Recently, the God's Salvation Church called on its believers to fly from Taiwan to Texas to wait for God to receive them into his heavenly kingdom. If almighty God wants to come down to earth, he surely doesn't need a flying saucer. But it seems that both the "new religions," which are often accused of preying on the gullibility of a superstitious public, and the great, long-established faiths which have weathered innumerable challenges over their history, all inevitably attempt to attract believers with promises of "heaven."
In a painting on silk from the Western Han dynasty (206 BC-25 AD) found in the 1970s at Changsha in mainland China's Hunan Province, three realms--heaven, the human world and the underworld--are clearly visible. At the top, in heaven, dragons fly below the sun and moon which face each other across the sky, while immortals guard the gates. In the middle, in the human world, we see the home of an official. As for the spirit down below who holds up the earth with both hands, some people believe he is the spirit of the Daoist sacred mountain Mt. Tai, since writings of the time said that Mt. Tai was where the souls of the dead departed to. The painting provides important clues to ancient Chinese beliefs about heaven.
In the seventh lunar month the gates of the underworld open wide, and throughout the Chinese world families prepare food offerings for the "good brothers" who come out to take the air. But after Chinese people die they are not necessarily doomed to descend to the underworld as "ghosts": Although the Christian paradise has only recently become "available," since time immemorial the Chinese have been able to go to the Fairyland of the Queen Mother of the West, by-as is written in elegiac couplets and on tombstones-"riding to the Jade Pool," or "riding to the mountain of the Dao." Or, if taking the Buddhist option, they can be reborn in the Western Pure Land, the World of Ultimate Bliss, or one of the Three Realms of Heaven.

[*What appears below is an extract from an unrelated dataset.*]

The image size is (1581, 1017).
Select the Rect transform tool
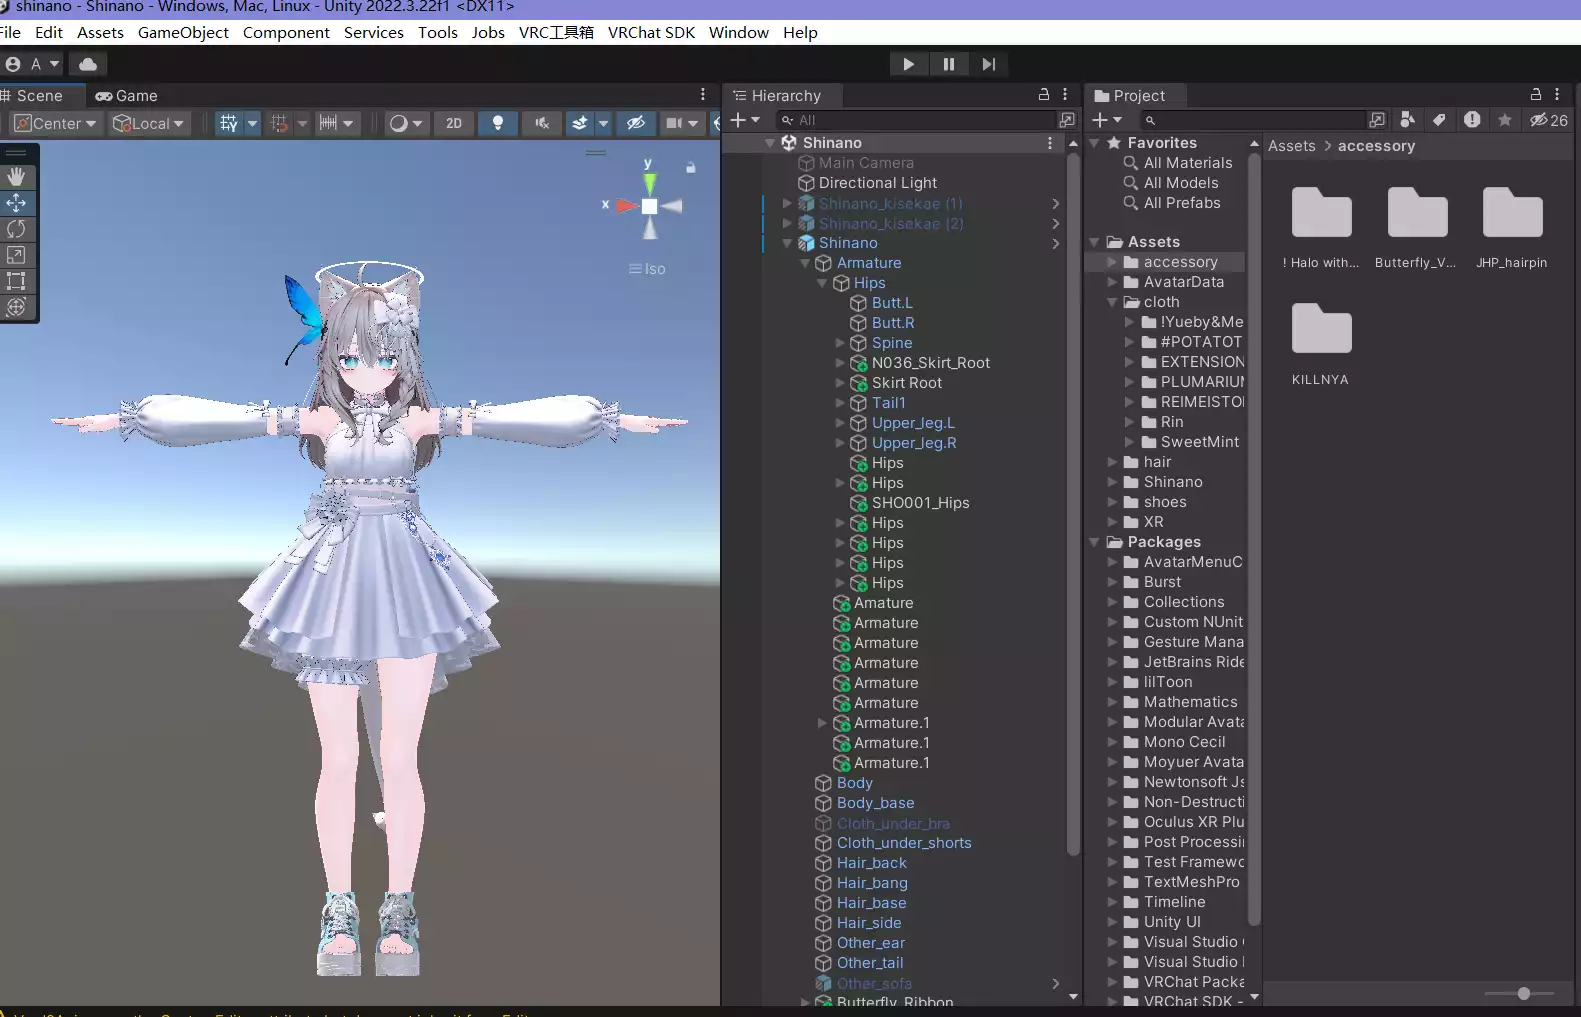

The World of Ultimate Bliss in this painting by Ding Guanpeng of the Qin g dynasty is depicted according to descriptions of the Pure Land in Buddhist scriptures. In the foreground is the Pool of the Seven Virtues, on which float lotus flowers as big as cartwheels. The streets and pavilions are decorated with gold, silver, glazed tiles and agate, and datura blossoms rain from the sky. The Pure Land, derived from ancient legends of paradise, is regarded by believers as a superior place for religious practice. (courtesy of the National Palace Museum)
Old Confucius was loath to talk of demons and spirits, but the religious beliefs of ordinary Chinese are seen as being characterized by the attitudes that "you can pray to anything, and you have to believe in everything to some degree." How does such a society perceive heaven? And what notions of life and death, reward and punishment, do Chinese people's conceptions of heaven reveal?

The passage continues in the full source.